Question: Who Was Lebanon's Saint Charbel?
Answer: Saint Charbel was a 19th century Lebanese Maronite Christian monk who was canonized a saint by Pope Paul VI on Oct. 9, 1977. Charbel is revered by Christians and Muslims alike in Lebanon, a country torn by sectarian divisions and, chronically, war.
Monastic Life and Death
Youssef Antoun Makhlouf was born on May 8, 1828, in the northern Lebanese village of Bekaa Kafra, when Lebanon was part of the Ottoman Empire.
He was the fifth child of a peasant father in a pious family. His two uncles had retreated to monasteries, a life Charbel would adopt when he was 23. His first monastery was that of Our Lady of Maifouk, followed by the St Maron monastery in Annaya, where he became a Maronite and took the name Charbel, after an Antioch church marty of the second century. He was ordained a priest in 1859 in Bkerky (to this day the Maronite Patriarchate in Lebanon), spending the rest of his life in various monasteries.
He was celebrating mass on Dec. 16, 1898, when he fell ill. He died nine days later, on Christmas eve, and was buried in the St. Maron monastery cemetery in Annaya. Legend has it that his body has never decomposed—that, beginning a few months after his death, his grave exuded light, and that his body kept sweating blood. Pilgrims began making the journey to witness the phenomenon.
Miracles
Charbel’s official Lebanese Web site claims that “In 1950, the grave was opened in the presence of an official committee which included doctors who verified the soundness of the body.
After the grave had been opened and inspected, the variety of healing incidents amazingly multiplied. A multitude of pilgrims from different religious facets started flocking to the Annaya monastery to get the saint's intercession. Prodigies reached beyond the Lebanese borders.”

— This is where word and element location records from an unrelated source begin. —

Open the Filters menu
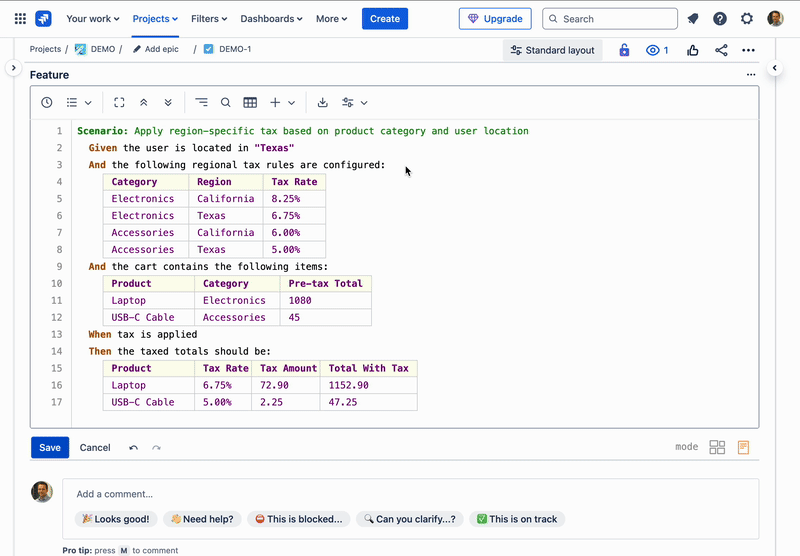 pyautogui.click(x=209, y=19)
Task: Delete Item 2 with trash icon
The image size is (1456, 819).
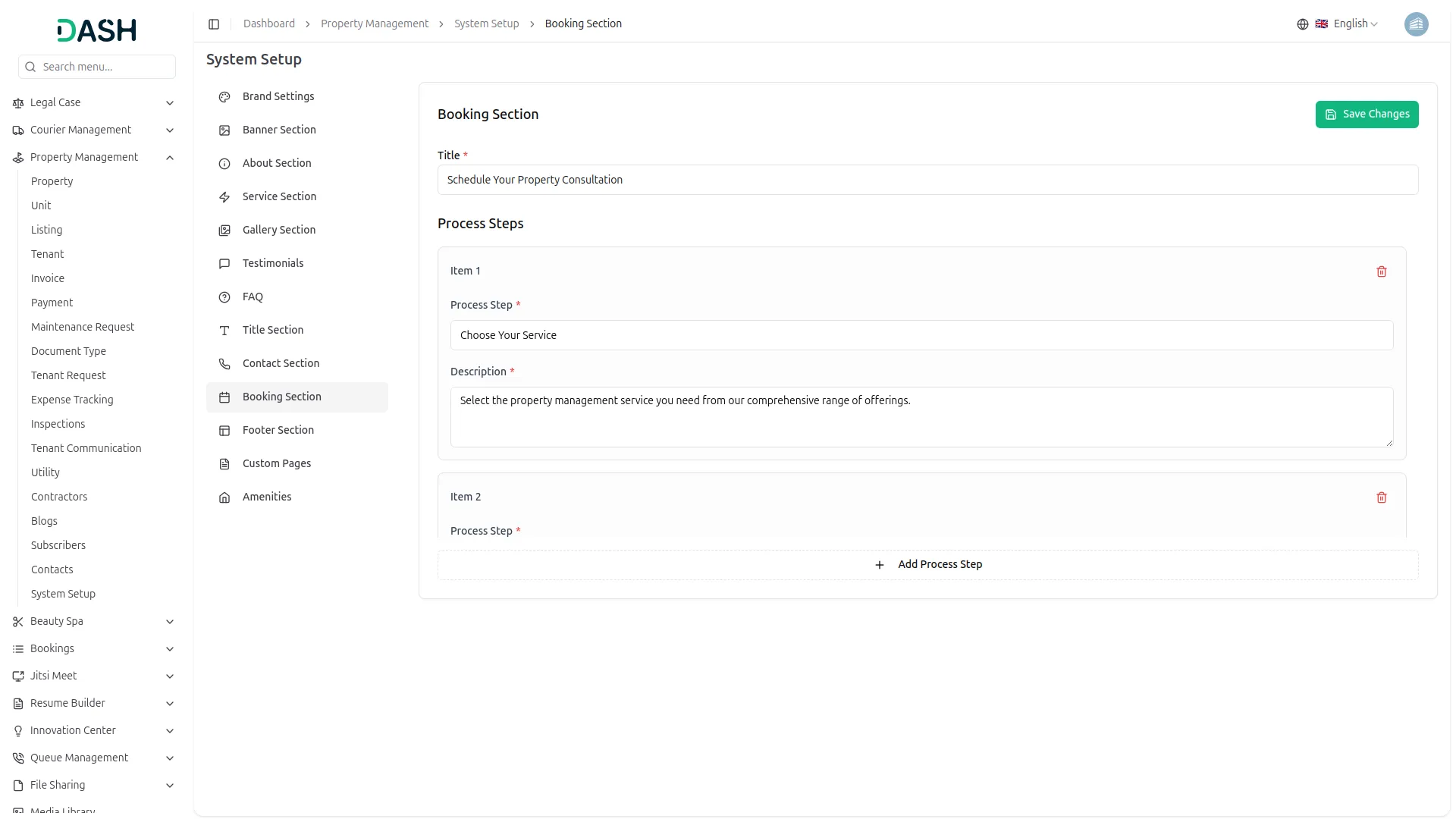Action: point(1381,497)
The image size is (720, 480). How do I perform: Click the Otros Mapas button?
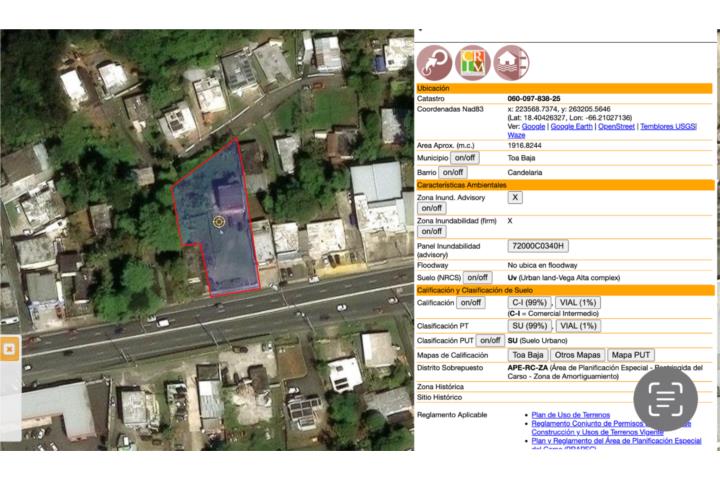tap(578, 354)
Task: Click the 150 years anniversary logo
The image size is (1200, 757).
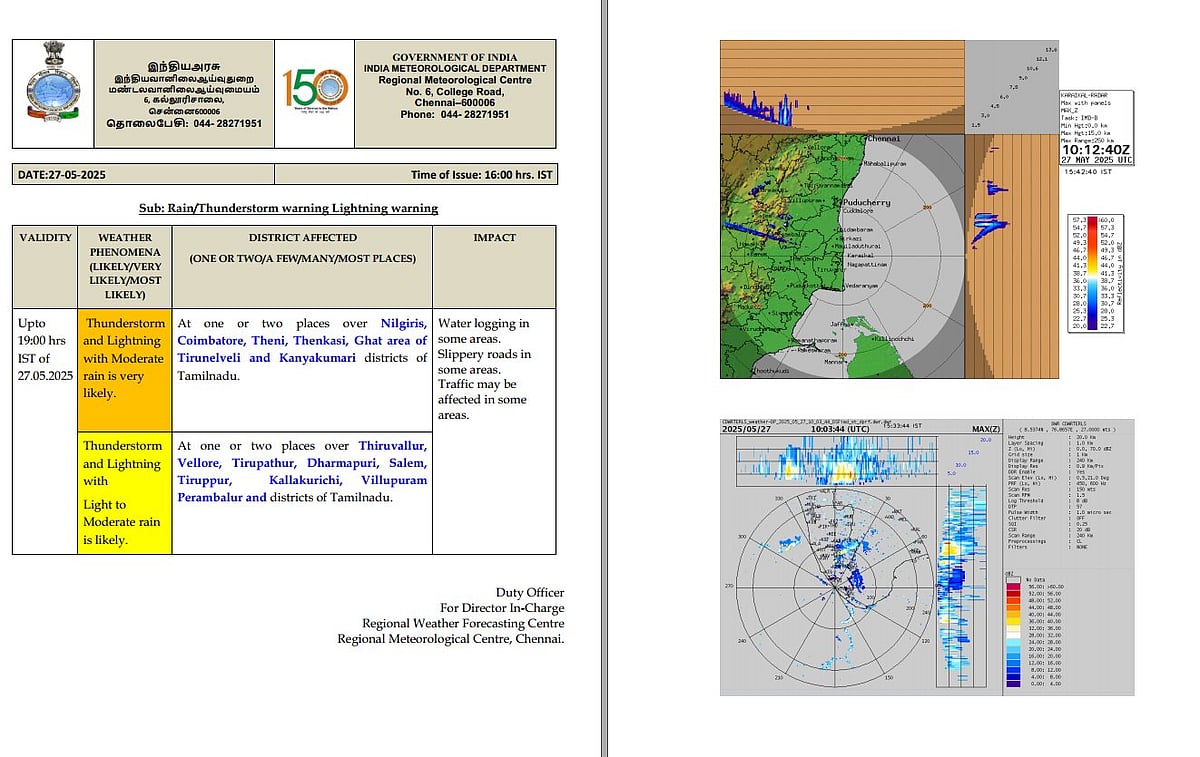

The claims are likely exaggerated: Lebanon’s mountain climate has always lent itself to unexpected extremes. Charbel’s symbolic significance to Lebanon, however, cannot be underplayed.
Canonization
On Oct. 9, 1977, at the Vaticvabn’s St. Paul Basilica, a frail, 80-year-old Pope Paul VI, speaking in broken French, canonized Charbel a saint before a crowd of 20,000 people, some 6,000 of them Lebanese. Lebanon was in the early years of its 15-year civil war at the time. While the shooting did not come to a halt even on that day, most of Lebanon watched the ceremony, live on national television, in numbers rivaling World Cup matches.
“The torment of recent events has deepened the wrinkles of Lebanon’s face, and thrown a dark shadow on the road to peace,” Pope Paul said. “But you know of our constant sympathy and affection. With you, we keep the firm hope for renewed cooperation among all the brothers of Lebanon.” At the end of the ceremony, Lebanese emissaries presented the pope with a miniature cedar tree (the symbol of Lebanon), bread, wine from vineyards Charbel himself had once tended, a partridge, and red and white roses representing the Lebanese flag.
Ceremonial Symbolism
The ceremony was attended by Pierre Gemayel, leader of Lebanon’s far-right Phalangist Party and militia, as well as Raymond Edde, a former Lebanese legislator, cabinet minister and leader of Lebanon’s National Bloc. Lebanon’s Maronite Patriarch Antoine Pierre Khoraiche, rather than a cardinal, officially requested the canonization during the ceremony.
Miracles attributed to Charbel include the curing of a Lebanese nun who had suffered from ulcers for 14 years, the restoration of sight for a man who’d lost it in one eye 13 years earlier, and a man’s recovery from skin cancer.
The day of the ceremony, thousands of faithful Lebanese gathered in Annaya, a 17-mile journey high into the mountains from the seaside old port city of Byblos. Many of the faithful claimed that Charbel’s big statue blessed the crowd and that paralytics walked.